- Exercise data:

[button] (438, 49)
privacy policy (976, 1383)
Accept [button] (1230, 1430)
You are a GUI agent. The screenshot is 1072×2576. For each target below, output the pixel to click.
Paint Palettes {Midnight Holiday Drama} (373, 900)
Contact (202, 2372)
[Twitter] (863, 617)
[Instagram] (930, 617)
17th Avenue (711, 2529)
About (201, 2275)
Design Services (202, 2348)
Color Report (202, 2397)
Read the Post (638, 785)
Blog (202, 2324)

- Problem requirements:
Whatever appears in the data above is to be set down exactly.

- Expected answer:
[button] (438, 49)
privacy policy (976, 1383)
Accept [button] (1230, 1430)
You are a GUI agent. The screenshot is 1072×2576. For each target below, output the pixel to click.
Paint Palettes {Midnight Holiday Drama} (373, 900)
Contact (202, 2372)
[Twitter] (863, 617)
[Instagram] (930, 617)
17th Avenue (711, 2529)
About (201, 2275)
Design Services (202, 2348)
Color Report (202, 2397)
Read the Post (638, 785)
Blog (202, 2324)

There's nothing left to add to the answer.